(Collected data entries)
□ □ □ □ □
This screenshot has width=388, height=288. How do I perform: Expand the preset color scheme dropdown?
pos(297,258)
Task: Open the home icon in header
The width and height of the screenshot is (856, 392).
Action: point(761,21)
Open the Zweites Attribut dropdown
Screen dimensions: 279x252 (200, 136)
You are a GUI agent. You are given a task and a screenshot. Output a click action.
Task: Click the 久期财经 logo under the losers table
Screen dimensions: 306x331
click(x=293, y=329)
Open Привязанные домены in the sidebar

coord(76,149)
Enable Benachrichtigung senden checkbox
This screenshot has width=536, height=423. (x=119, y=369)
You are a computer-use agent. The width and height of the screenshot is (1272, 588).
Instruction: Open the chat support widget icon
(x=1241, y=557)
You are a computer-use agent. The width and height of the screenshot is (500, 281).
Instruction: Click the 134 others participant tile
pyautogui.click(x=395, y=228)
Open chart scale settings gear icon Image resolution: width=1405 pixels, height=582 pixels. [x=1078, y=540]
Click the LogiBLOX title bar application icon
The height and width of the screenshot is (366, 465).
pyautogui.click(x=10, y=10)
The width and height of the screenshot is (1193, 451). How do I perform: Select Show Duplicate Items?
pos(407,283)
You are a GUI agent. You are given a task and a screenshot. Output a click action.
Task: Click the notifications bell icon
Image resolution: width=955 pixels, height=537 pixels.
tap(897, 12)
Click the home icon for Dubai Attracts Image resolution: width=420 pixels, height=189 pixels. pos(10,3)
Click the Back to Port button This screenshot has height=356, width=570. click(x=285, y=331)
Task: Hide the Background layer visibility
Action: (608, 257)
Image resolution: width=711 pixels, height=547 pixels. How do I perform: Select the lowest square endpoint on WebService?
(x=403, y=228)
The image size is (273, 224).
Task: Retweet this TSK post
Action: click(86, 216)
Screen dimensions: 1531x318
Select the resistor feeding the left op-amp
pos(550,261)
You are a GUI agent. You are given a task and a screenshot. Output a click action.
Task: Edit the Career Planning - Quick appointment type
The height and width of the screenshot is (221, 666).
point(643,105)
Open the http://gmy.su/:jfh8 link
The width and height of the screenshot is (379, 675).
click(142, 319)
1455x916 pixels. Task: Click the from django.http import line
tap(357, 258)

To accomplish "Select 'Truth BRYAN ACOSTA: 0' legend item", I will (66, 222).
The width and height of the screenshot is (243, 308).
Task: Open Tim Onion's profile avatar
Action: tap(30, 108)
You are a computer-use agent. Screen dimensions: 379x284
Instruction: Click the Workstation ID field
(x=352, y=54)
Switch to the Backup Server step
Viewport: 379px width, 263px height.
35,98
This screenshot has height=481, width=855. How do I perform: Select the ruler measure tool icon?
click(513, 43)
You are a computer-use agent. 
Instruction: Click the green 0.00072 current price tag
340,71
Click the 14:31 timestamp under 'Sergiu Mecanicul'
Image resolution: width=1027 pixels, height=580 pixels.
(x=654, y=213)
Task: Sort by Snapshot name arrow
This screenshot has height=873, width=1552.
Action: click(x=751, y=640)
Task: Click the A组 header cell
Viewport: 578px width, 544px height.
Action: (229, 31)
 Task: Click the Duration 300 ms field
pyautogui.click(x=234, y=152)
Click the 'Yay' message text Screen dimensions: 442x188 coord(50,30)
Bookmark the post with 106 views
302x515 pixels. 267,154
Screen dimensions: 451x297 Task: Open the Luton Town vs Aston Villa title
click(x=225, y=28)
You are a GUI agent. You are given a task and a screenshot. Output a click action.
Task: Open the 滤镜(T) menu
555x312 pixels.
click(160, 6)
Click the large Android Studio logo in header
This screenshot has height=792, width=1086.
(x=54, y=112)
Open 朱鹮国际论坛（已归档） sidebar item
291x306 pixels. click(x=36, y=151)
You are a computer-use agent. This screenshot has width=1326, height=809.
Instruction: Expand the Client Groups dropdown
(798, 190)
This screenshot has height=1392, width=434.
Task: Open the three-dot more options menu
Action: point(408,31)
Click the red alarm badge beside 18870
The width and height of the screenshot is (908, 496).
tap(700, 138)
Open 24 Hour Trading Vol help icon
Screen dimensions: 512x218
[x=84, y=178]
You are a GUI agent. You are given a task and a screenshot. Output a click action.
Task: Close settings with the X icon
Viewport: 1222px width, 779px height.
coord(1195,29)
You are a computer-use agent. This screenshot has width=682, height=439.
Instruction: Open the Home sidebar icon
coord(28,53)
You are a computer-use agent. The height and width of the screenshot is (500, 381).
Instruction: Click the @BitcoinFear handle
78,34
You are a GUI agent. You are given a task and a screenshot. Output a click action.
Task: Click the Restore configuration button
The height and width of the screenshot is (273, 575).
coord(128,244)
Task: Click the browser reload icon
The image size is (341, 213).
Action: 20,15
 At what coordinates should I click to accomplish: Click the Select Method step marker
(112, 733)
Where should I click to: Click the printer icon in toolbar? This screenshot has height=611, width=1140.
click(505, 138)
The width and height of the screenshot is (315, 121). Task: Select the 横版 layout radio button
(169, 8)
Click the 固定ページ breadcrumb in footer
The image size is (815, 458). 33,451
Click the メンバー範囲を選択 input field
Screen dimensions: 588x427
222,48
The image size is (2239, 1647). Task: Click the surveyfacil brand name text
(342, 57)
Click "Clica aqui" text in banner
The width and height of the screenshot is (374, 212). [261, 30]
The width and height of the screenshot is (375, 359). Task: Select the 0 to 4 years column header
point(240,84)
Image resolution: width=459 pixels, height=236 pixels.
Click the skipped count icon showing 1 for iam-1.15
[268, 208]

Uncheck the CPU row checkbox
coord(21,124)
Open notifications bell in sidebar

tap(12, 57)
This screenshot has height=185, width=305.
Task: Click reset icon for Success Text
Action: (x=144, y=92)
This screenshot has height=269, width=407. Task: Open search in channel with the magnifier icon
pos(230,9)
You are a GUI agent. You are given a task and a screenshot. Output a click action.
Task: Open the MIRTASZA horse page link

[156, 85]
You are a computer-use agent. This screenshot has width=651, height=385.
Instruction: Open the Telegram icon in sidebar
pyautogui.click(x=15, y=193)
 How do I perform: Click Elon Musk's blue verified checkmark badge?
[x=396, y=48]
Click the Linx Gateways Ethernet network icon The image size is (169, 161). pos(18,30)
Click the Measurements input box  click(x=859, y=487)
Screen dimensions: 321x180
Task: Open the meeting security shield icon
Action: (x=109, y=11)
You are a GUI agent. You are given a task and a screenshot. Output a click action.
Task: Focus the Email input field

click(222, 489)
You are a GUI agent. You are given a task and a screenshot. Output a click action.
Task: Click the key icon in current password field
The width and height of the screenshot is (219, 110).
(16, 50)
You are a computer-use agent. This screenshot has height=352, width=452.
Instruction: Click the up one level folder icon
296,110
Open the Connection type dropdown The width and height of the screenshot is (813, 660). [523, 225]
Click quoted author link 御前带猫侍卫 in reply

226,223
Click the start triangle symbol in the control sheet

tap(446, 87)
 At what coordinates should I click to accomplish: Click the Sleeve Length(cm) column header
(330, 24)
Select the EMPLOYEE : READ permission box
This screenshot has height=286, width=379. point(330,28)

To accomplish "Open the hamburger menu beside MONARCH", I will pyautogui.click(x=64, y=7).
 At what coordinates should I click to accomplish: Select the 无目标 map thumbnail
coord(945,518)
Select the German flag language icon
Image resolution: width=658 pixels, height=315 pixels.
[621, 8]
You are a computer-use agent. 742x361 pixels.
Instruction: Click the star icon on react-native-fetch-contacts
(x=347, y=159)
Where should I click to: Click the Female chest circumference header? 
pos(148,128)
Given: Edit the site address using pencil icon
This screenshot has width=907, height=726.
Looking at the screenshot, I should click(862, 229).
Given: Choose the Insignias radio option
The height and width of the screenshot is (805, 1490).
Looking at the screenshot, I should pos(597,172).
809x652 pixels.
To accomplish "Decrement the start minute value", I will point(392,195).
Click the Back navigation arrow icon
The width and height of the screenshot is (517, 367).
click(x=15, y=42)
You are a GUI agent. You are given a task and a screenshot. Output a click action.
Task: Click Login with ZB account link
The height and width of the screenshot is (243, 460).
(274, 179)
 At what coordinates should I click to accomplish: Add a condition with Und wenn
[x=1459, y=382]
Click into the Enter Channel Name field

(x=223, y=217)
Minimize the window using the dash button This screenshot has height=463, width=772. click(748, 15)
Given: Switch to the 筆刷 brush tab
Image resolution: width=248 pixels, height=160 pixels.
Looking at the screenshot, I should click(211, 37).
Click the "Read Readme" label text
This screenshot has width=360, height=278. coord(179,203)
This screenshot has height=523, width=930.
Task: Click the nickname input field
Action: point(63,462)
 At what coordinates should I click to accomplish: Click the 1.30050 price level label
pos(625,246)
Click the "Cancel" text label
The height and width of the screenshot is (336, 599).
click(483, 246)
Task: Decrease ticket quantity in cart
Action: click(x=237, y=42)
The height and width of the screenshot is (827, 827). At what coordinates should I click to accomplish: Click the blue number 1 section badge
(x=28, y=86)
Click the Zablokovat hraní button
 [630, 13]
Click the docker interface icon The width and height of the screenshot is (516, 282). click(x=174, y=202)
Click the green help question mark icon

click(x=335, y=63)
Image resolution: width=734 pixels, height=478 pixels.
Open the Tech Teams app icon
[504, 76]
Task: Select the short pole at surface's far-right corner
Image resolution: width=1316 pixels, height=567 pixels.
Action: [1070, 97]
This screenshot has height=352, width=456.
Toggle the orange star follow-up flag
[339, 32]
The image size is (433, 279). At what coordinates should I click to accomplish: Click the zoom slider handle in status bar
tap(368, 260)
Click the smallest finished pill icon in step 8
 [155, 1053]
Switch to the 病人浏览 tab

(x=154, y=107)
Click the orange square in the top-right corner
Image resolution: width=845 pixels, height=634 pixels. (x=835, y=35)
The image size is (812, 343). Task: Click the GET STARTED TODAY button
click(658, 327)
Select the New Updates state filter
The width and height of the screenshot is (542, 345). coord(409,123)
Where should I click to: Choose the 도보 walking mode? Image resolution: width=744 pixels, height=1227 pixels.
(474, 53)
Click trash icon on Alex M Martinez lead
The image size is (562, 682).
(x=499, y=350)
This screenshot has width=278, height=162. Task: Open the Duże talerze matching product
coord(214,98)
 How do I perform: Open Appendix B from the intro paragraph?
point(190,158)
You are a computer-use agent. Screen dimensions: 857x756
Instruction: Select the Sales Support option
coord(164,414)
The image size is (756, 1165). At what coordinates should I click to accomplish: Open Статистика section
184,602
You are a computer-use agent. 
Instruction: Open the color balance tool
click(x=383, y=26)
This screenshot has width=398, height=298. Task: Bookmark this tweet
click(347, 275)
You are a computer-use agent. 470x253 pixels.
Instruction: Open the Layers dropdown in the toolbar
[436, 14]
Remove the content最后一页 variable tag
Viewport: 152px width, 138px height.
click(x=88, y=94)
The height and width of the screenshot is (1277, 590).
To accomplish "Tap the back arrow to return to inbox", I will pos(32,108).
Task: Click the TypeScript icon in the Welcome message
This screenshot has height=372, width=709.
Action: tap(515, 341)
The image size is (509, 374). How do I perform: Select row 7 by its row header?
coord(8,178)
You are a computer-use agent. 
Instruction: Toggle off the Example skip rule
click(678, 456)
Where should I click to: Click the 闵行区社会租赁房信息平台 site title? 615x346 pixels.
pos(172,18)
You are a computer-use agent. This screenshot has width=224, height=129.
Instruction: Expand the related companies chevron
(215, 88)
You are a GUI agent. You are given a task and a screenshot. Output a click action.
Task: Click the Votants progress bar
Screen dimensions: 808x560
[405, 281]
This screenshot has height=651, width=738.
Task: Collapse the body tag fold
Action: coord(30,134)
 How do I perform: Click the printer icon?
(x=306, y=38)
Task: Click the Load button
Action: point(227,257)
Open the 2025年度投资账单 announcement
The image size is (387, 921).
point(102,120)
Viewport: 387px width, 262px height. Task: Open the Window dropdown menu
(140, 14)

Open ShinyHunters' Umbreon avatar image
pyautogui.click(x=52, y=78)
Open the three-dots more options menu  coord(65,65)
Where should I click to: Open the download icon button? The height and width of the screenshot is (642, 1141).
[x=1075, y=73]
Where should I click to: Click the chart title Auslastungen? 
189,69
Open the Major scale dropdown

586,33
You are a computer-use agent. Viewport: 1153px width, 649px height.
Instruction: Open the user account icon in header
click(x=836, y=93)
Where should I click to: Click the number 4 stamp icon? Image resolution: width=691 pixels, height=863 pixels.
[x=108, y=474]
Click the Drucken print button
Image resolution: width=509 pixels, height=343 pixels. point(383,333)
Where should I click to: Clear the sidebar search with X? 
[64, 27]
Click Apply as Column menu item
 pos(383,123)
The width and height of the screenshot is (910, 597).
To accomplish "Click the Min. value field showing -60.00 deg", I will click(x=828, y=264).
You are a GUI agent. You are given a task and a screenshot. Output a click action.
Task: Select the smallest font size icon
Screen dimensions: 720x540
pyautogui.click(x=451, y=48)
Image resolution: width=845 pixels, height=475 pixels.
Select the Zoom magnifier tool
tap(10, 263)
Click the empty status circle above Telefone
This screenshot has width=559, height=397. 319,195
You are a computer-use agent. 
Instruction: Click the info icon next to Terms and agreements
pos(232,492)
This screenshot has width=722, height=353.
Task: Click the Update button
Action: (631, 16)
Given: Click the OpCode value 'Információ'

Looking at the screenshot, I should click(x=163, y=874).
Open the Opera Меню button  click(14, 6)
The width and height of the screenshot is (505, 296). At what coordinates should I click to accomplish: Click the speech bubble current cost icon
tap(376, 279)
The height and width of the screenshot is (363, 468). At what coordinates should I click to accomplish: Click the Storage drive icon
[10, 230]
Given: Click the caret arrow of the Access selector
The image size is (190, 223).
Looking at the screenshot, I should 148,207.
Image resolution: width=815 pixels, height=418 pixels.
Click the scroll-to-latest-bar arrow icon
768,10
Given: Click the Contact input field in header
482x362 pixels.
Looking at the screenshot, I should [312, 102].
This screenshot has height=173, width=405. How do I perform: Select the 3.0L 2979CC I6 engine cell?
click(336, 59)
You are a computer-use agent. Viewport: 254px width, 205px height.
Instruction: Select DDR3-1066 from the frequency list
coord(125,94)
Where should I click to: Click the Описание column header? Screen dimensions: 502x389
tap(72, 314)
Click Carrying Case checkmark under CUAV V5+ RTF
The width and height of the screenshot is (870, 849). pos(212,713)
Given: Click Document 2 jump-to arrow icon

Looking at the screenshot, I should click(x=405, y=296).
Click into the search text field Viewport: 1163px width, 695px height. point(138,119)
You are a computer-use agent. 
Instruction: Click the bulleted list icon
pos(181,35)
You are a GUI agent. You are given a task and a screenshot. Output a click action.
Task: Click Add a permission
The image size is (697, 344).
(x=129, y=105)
□ □ □ □ □
• [WHAT TO PRODUCE]:
Write out word for word only the lines from the start of the entries down to the line with "Task: Click the 久期财经", please, including both ends.

• [EXERCISE ANSWER]:
This screenshot has width=388, height=288. How do I perform: Expand the preset color scheme dropdown?
pos(297,258)
Task: Open the home icon in header
The width and height of the screenshot is (856, 392).
Action: point(761,21)
Open the Zweites Attribut dropdown
Screen dimensions: 279x252 (200, 136)
You are a GUI agent. You are given a task and a screenshot. Output a click action.
Task: Click the 久期财经 logo under the losers table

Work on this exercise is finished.